AWA subsequently went into insolvent administration in 2018.

Prior to AWA’s entry into administration, BTI, an assignee of AWA’s claims, brought a claim against AWA’s directors on grounds that the May 2009 Dividend had been paid to Sequana in breach of the directors’ duties to act in the best interests of the Company, which BTI alleged included an obligation to take into account the interests of creditors (referred to as the “Creditor Duty”) when there was a real risk of insolvency.

A separate claim by AWA’s main creditor was also brought in which it sought to have the May 2009 Dividend set aside as a transaction at an undervalue intended to prejudice creditors under section 423 of the Insolvency Act 1986.

The two claims were heard together in the High Court and whilst the May 2009 Dividend was held to fall foul of section 423, Sequana then went into insolvent liquidation and no part of it was repaid.

BTI was unsuccessful in its claim both in the court of first instance and before the Court of Appeal: both courts found that the Creditor Duty was not engaged at the time when the May 2009 Dividend was paid.
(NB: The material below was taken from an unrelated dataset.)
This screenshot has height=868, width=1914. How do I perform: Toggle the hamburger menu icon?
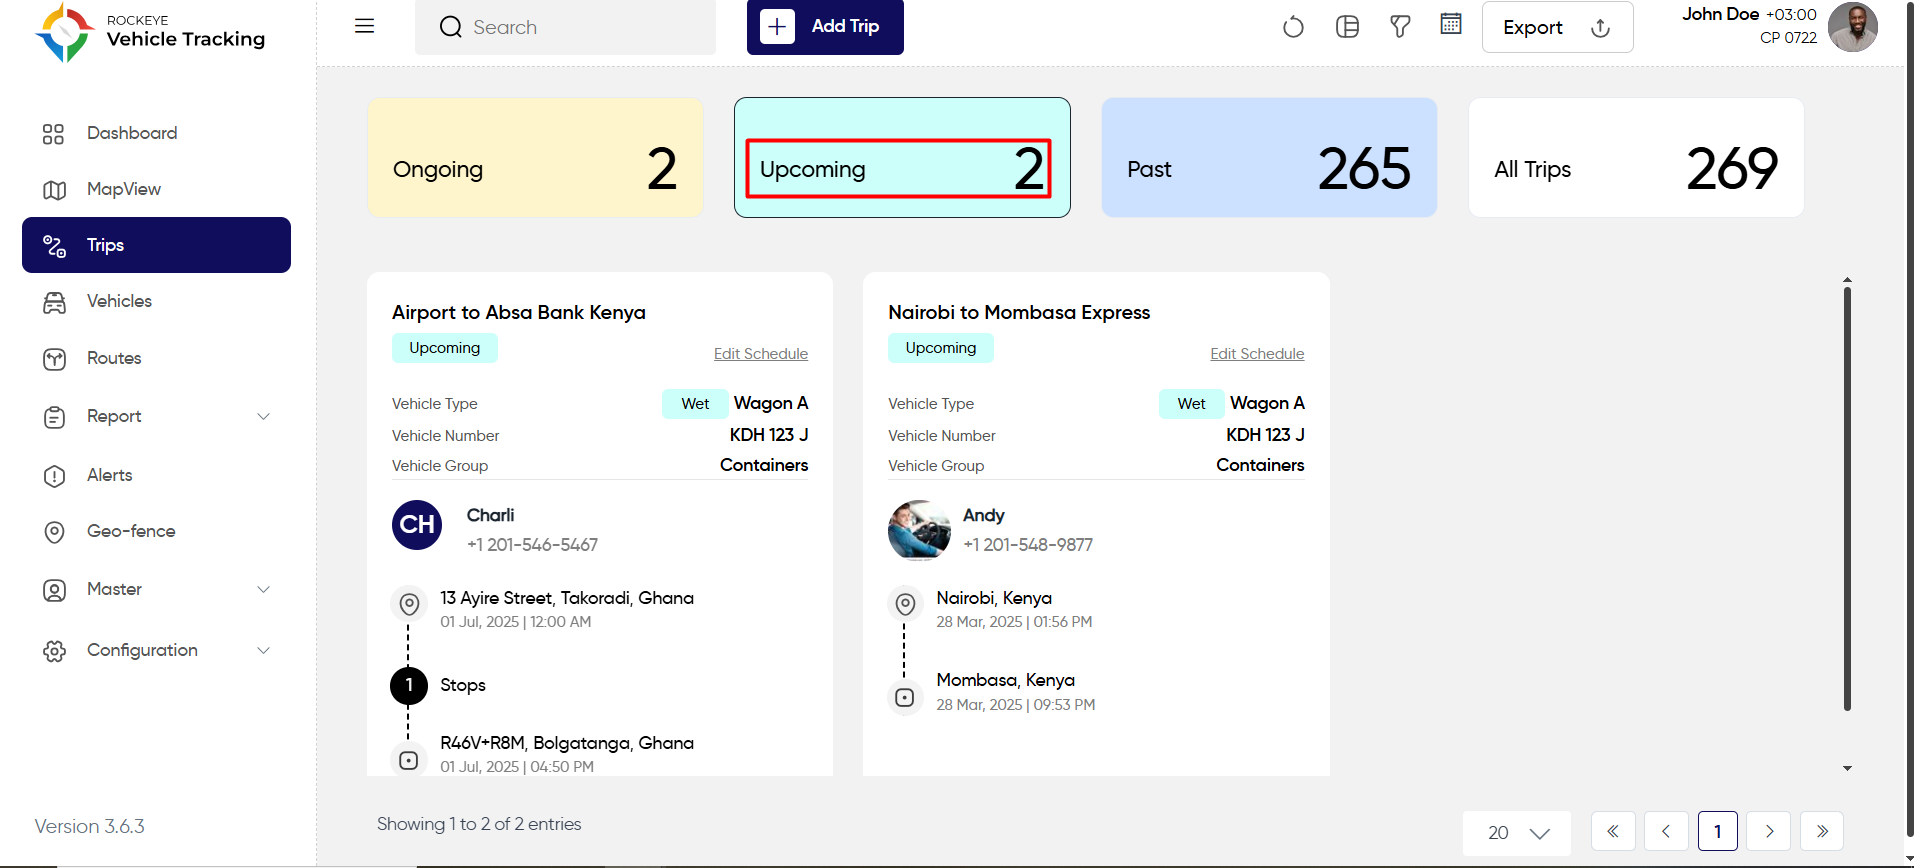tap(365, 26)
David Richards LJ, giving judgment in the Court of Appeal, was of the view that a risk of insolvency in the future, however real, was insufficient to trigger the Creditor Duty unless the risk amounted to a probability.
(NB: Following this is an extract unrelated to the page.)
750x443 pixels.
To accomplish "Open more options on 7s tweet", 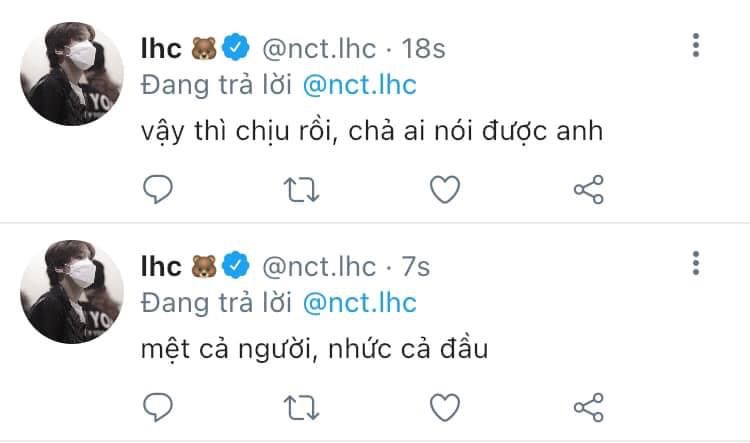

BTI appealed this decision to the Supreme Court where it again argued, inter alia, that a real risk of insolvency (whether probable or not) was sufficient to engage the Creditor Duty.

Decision of the Supreme Court

The Supreme Court was unanimous in finding that in certain circumstances, the directors of a company do need to take into account the interests of creditors. The Supreme Court noted that (as a matter of English law) this duty was preserved by section 172(3) of the Companies Act 2006 (the “English Companies Act”). The Supreme Court also found that, once the duty was engaged, any breaches could not be ratified by a decision of the company’s shareholders.

However, like the Court of Appeal, the Supreme Court rejected BTI’s argument that the Creditor Duty could be triggered merely by a real risk of insolvency which is not imminent. The Supreme Court consequently found that the duty was not engaged on the facts of the case as AWA was not actually or imminently insolvent, and accordingly the appeal was dismissed.

The Supreme Court went on to provide some further analysis (albeit largely obiter) as to the point at which the Creditor Duty may become engaged and its content in any particular case.

In the leading judgment, Lord Briggs (with whom Lord Hodge and Lord Kitchin agreed) departed from the threshold identified by David Richards LJ and held that the duty is engaged at the point when directors know, or ought to know, that:

  • the company is insolvent;
  • the company is bordering on insolvency; or
  • an insolvent liquidation or administration (as opposed to mere insolvency) is probable.
The minority (Lady Arden and Lord Reed) preferred to leave the issue of the necessary degree of knowledge held by directors open, particularly as directors already have a duty to inform themselves of the company’s financial affairs. Lady Arden did suggest, however, that to the extent it formed part of the test, the burden would be on directors to prove a lack of knowledge.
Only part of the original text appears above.